Variability in body temperature in healthy adults and in patients receiving chemotherapy: prospective observational cohort study
Published in Journal of Medical Engineering & Technology, 2019
J. S. Frazer, G. E. Barnes, V. Woodcock, E. Flanagan, T. Littlewood, R. J. Stevens, S. Fleming, H. F. Ashdown
We collected details from each participant and also sought permission to view their medical records to corroborate information. We recorded demographic details including age and sex, and recorded the current cancer diagnosis, chemotherapy regimen, cycle duration, past medical history, and current medications. Patients were provided with a variable number of diaries based on their expected future number of cycles (one diary per cycle). The diaries were similar to those used by the healthy volunteers, with additional space to provide details of any hospital admissions during the recording period, as well as a separate section for recording details of the thermometer(s) used to measure temperature (including brand, model, location of purchase, duration of ownership, and site of temperature measurement). As guidance given to patients on temperature monitoring during chemotherapy treatment varies, we asked them not to change their existing or planned practice but simply to record their temperature in the diary when they were checking it routinely. Participants were explicitly told not to contact the research team in the event of being unwell but to seek medical advice as instructed by their supervising clinicians.

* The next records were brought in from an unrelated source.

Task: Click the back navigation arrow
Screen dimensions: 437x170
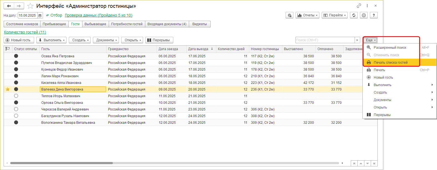Action: 9,6
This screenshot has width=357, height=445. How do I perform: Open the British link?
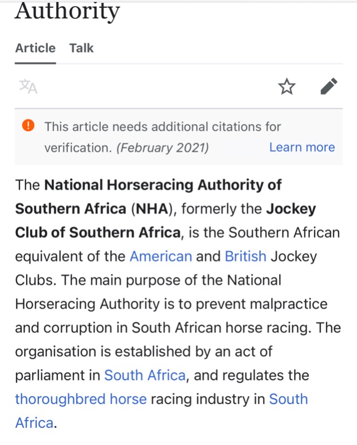[246, 256]
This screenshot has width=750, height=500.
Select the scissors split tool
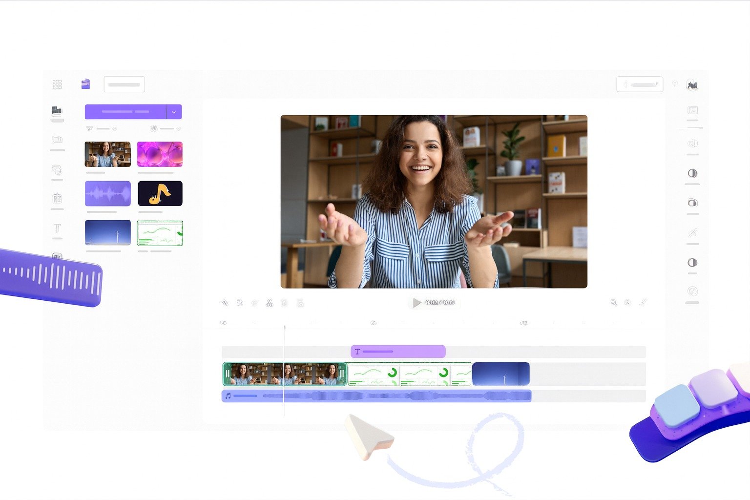269,303
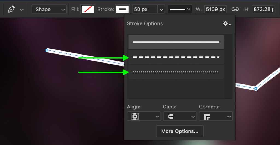Open the gear menu in Stroke Options

pyautogui.click(x=226, y=23)
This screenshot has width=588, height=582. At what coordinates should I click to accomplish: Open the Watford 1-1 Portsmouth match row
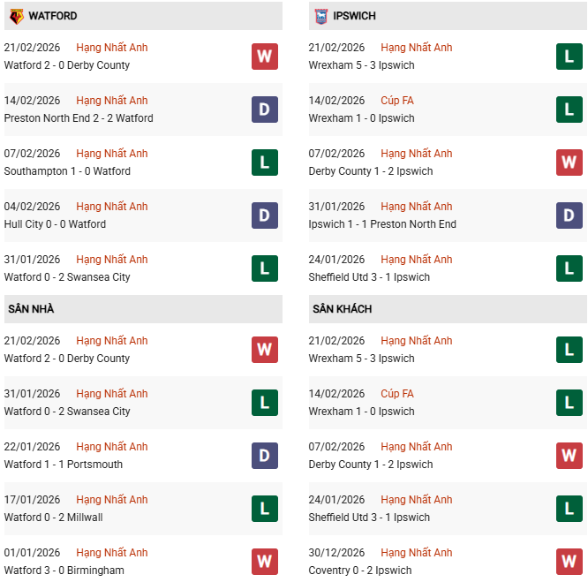point(64,465)
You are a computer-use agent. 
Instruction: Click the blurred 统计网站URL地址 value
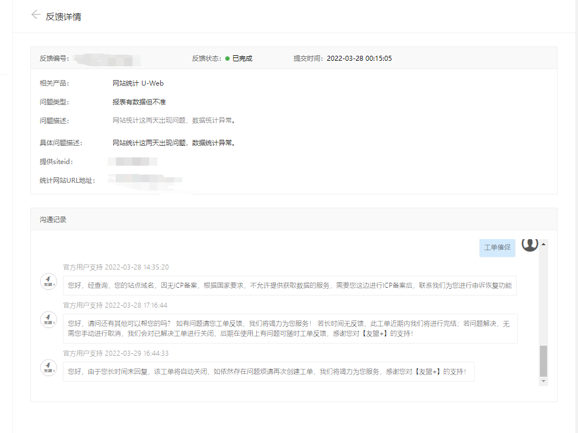pos(145,179)
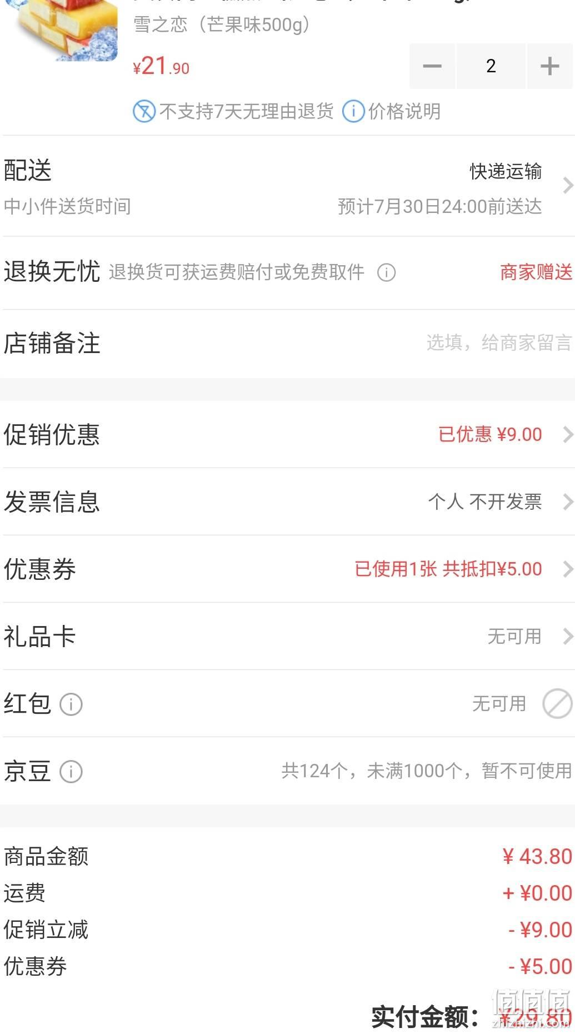Tap the no 7-day return icon
575x1033 pixels.
[144, 112]

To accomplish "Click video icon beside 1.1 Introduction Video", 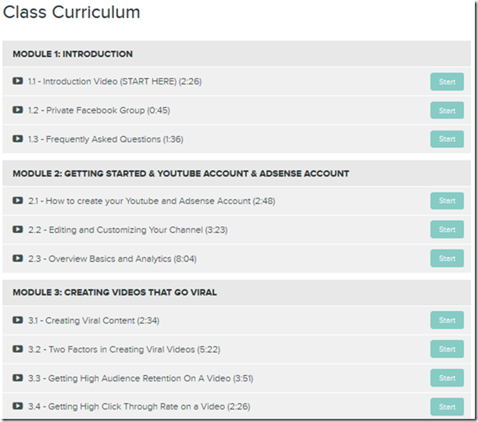I will tap(18, 81).
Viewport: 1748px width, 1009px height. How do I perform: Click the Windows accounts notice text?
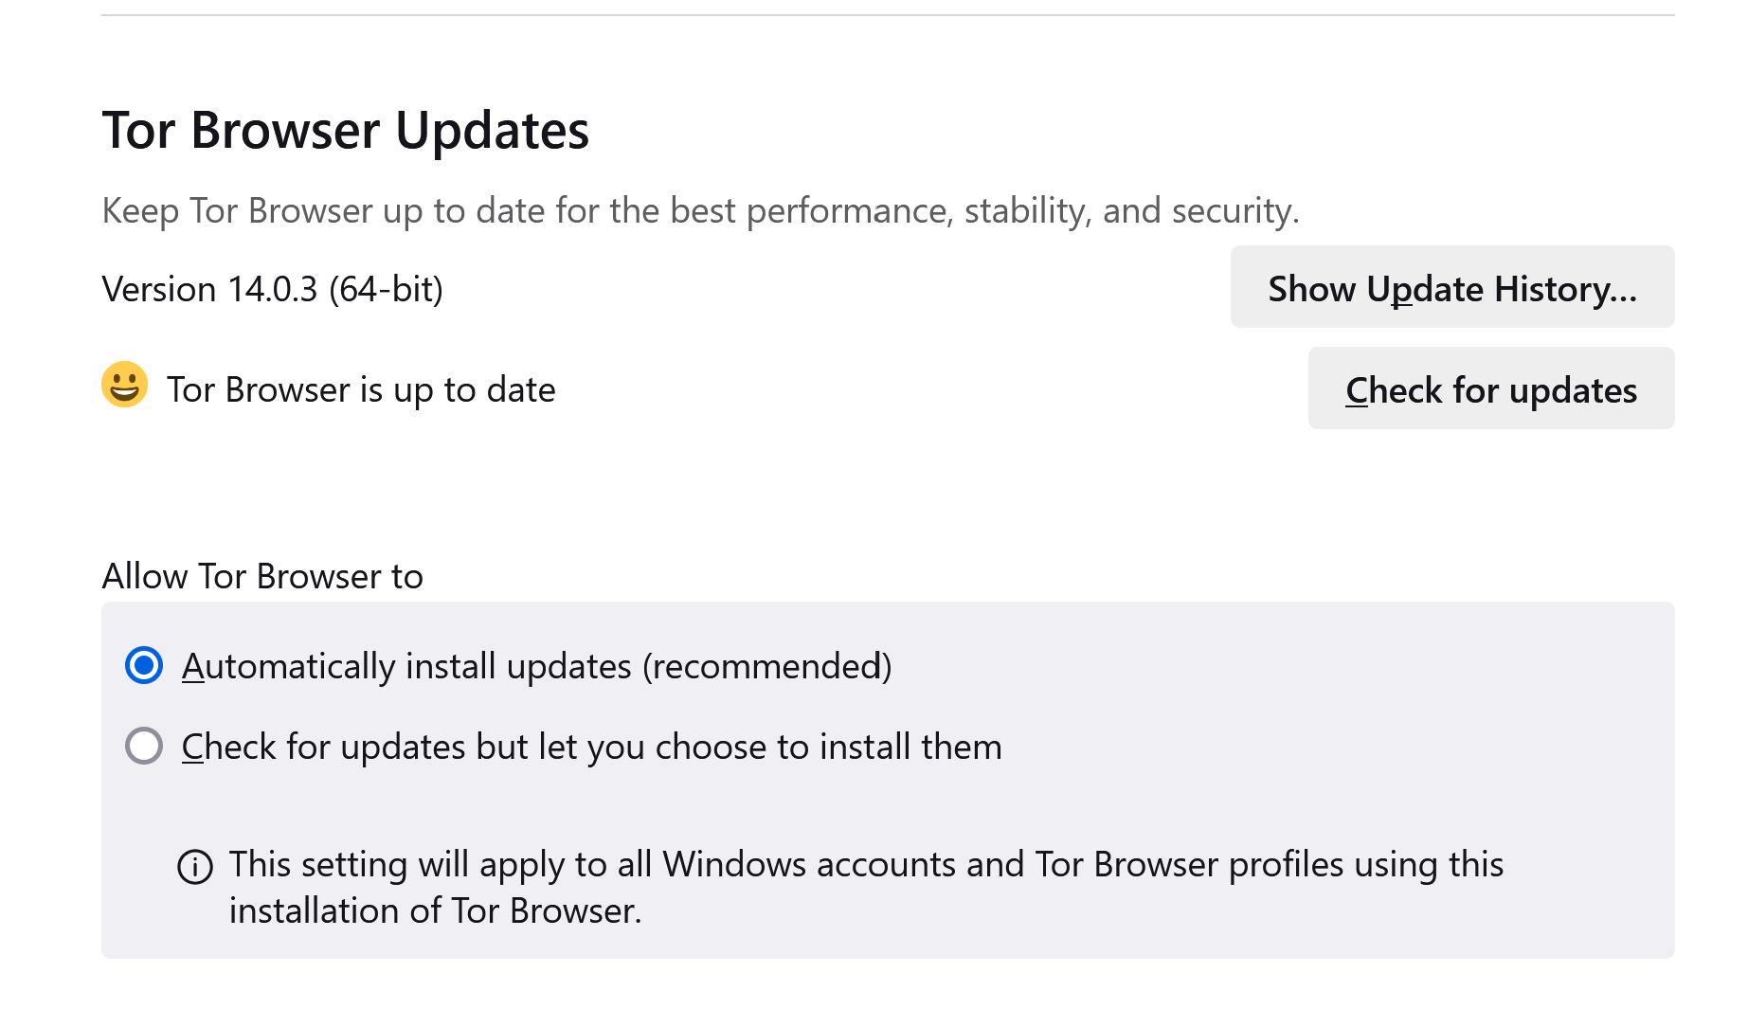coord(865,865)
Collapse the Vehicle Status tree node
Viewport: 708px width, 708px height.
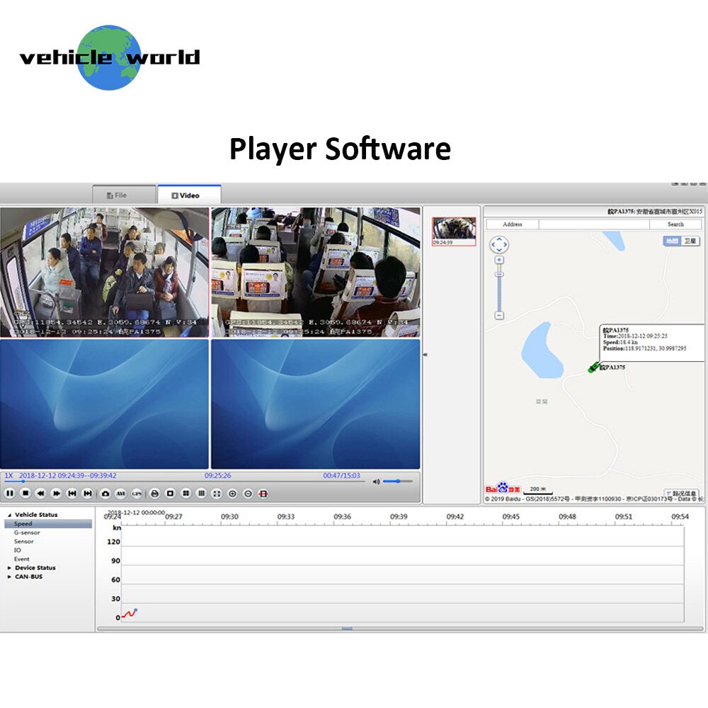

Participants returned completed diaries (anonymised using participant-specific codes) to the study team in prepaid envelopes. Patients were contacted up to two times if no diaries were received by the study team. We checked medical records retrospectively for the period of temperature recording and any intervening periods to ensure there had been no admissions for neutropenic sepsis not recorded by the participants themselves. In addition to what was recorded in the diaries, we retrospectively reviewed the electronic medical records for all those who returned diaries. We counted an admission as due to neutropenic sepsis when this was recorded as such in the patient booklet, or when 'neutropenic sepsis', 'febrile neutropenia', or similar were included as part of the diagnosis in the discharge letter or other patient notes.